While my Reds were also supposedly in on him, the now 31-year-old Sizemore was lured to the reigning champion Red Sox by a one year, $750,000 major league deal (plus incentives that can take him past $6 million). Even with Jacoby Ellsbury departed to the Yankees, it seemed an odd decision, Boston not only having Jackie Bradley Jr. on the way up to play center, but a gluttony of players for every other outfield spot too – a stellar group consisting of Shane Victorino, Mike Carp, Daniel Nava, and Jonny Gomes. A lottery ticket without a clear opportunity to begin with, the underwhelming performance of Bradley (batting .189 thus far) in combination with flashes of the old brilliance – including two spectacular grabs made in the field against the Cardinals on Monday – have not only assured Sizemore sticks with the club, but may well have pushed him up through the once-presumed clogged depth chart into a starting role.

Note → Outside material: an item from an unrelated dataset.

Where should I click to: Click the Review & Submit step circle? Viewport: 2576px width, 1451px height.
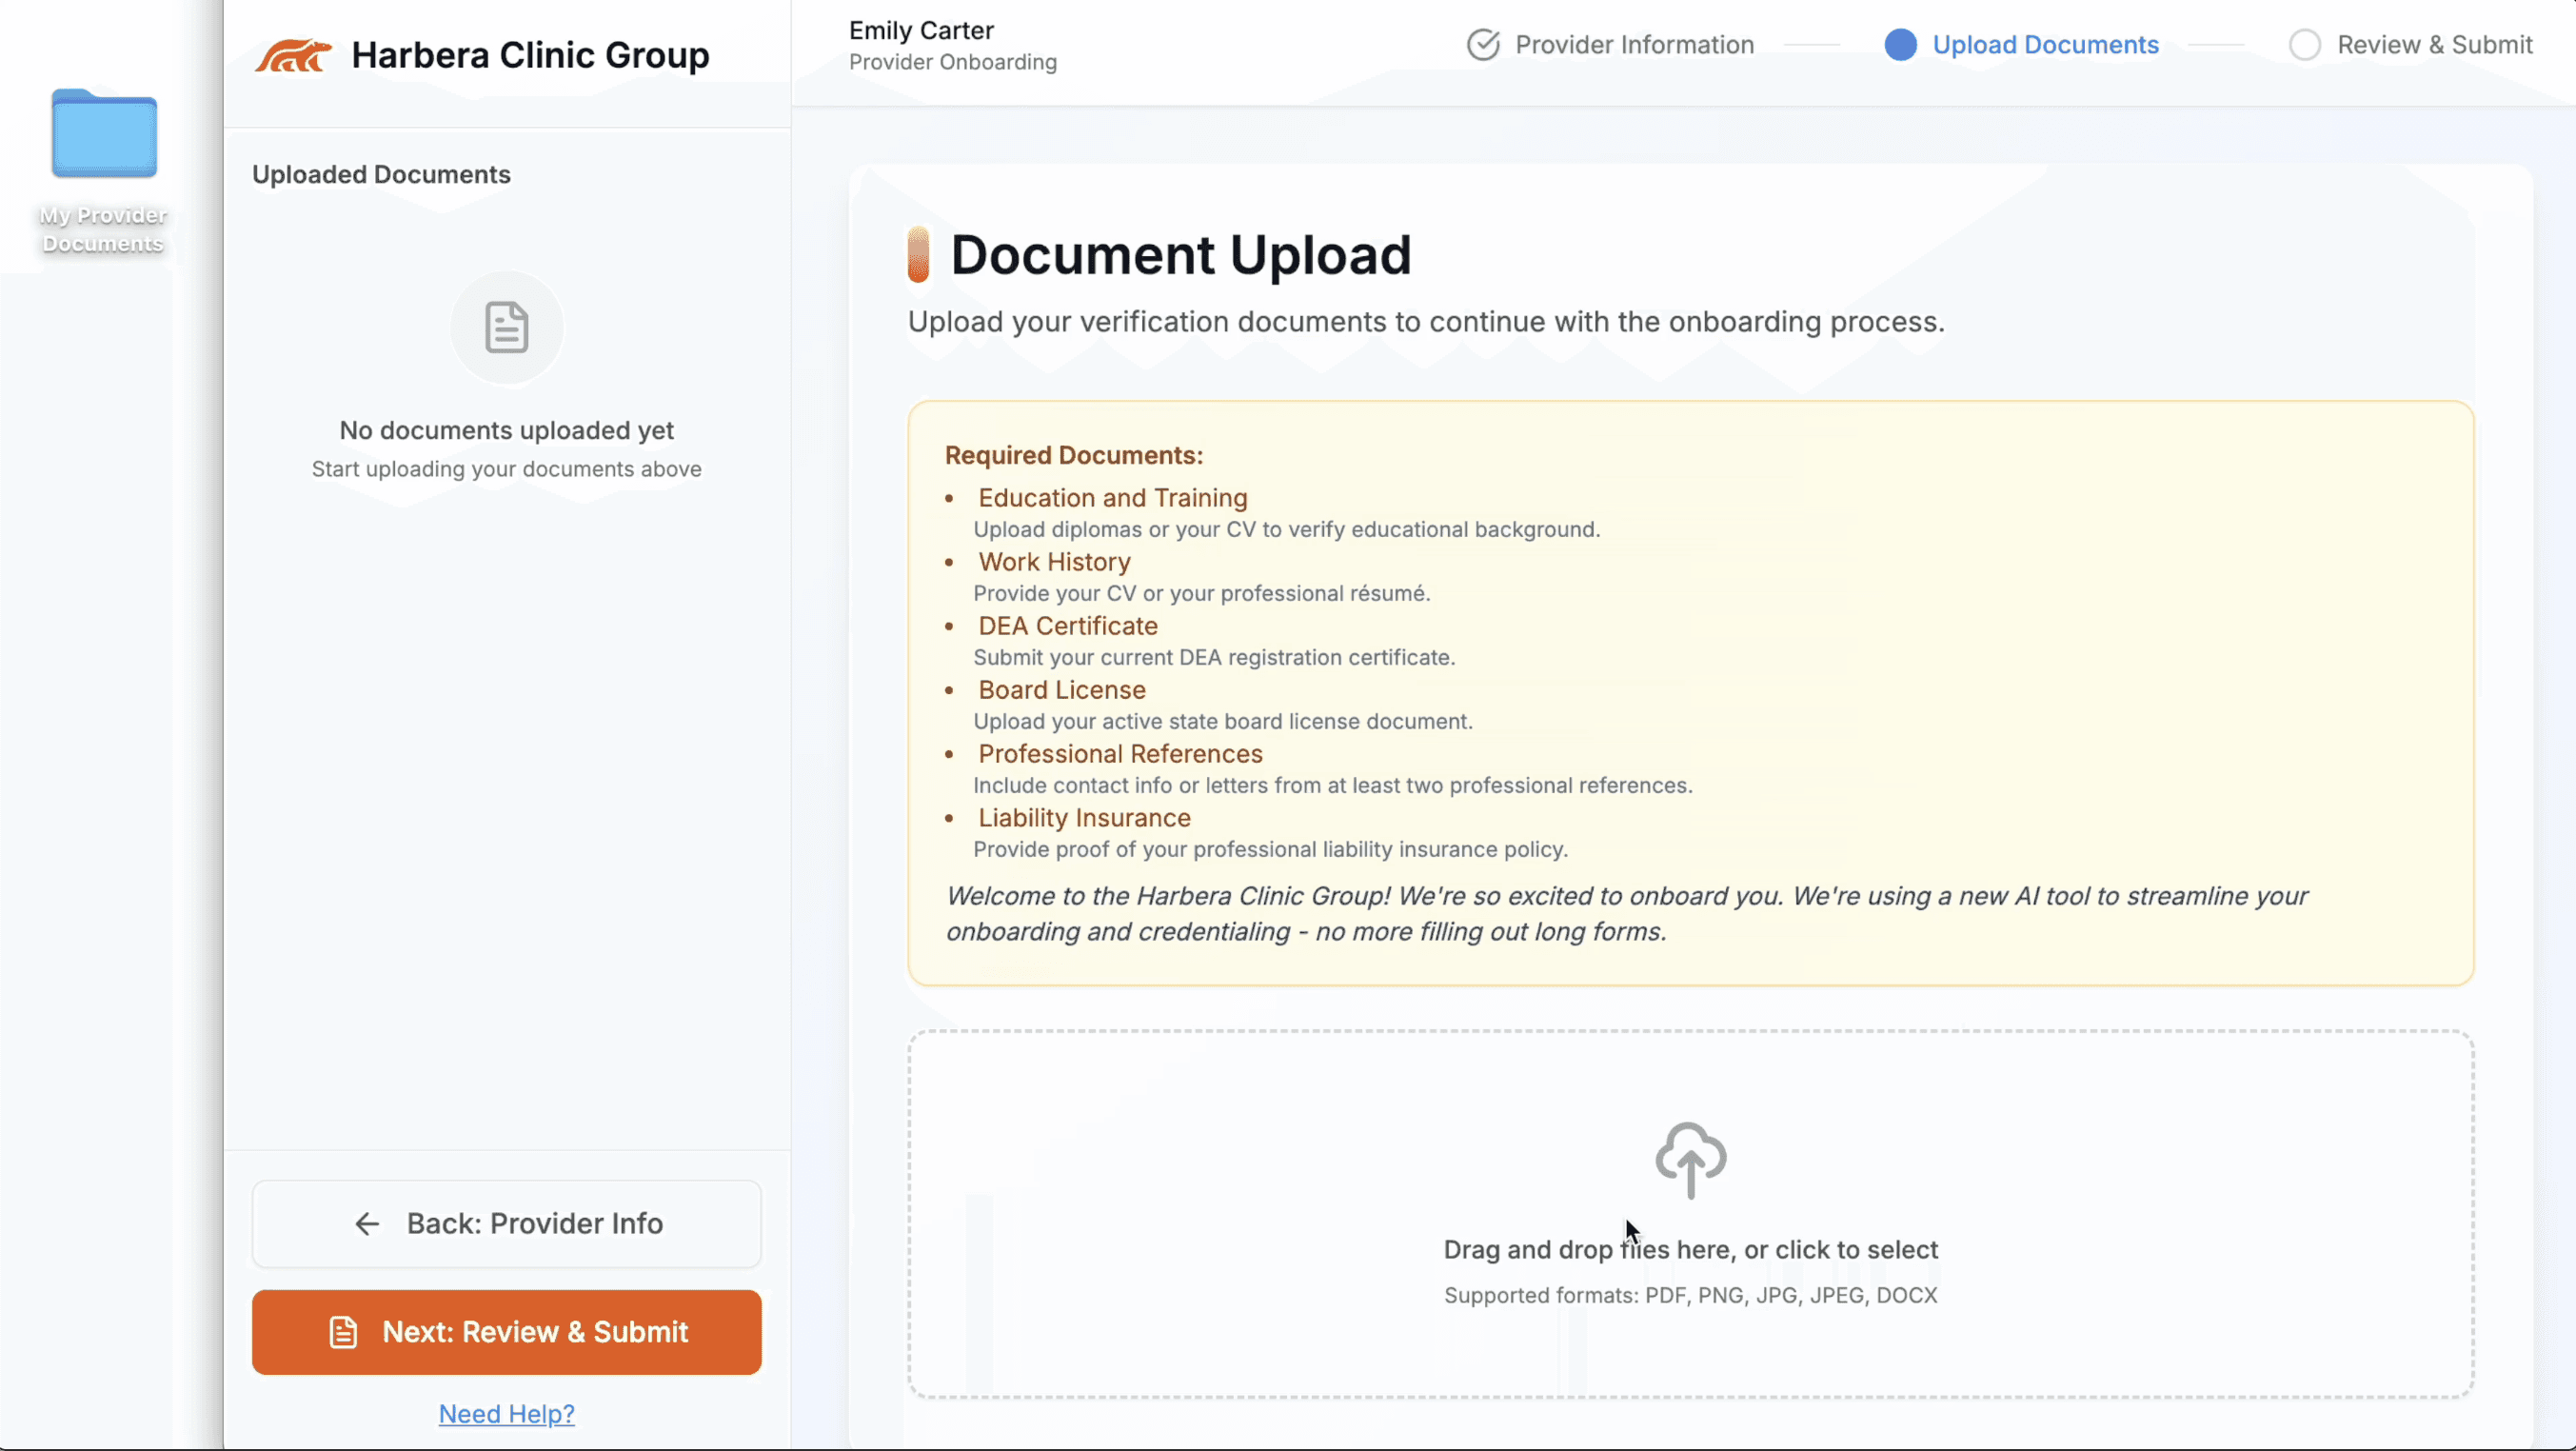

Even if he will forever struggle to remain fully healthy, Boston, with their considerable outfield depth, will give him the best opportunity to showcase the offensive skills that once put him in such elite company. As evidenced this Spring, when healthy, Sizemore can still contribute, and could potentially be another monumental bargain for the Sox. Much like former Indians teammate CC Sabathia, I’ll be pulling for Grady Sizemore all year regardless of his performance. Just getting back out onto the field healthy is achievement enough.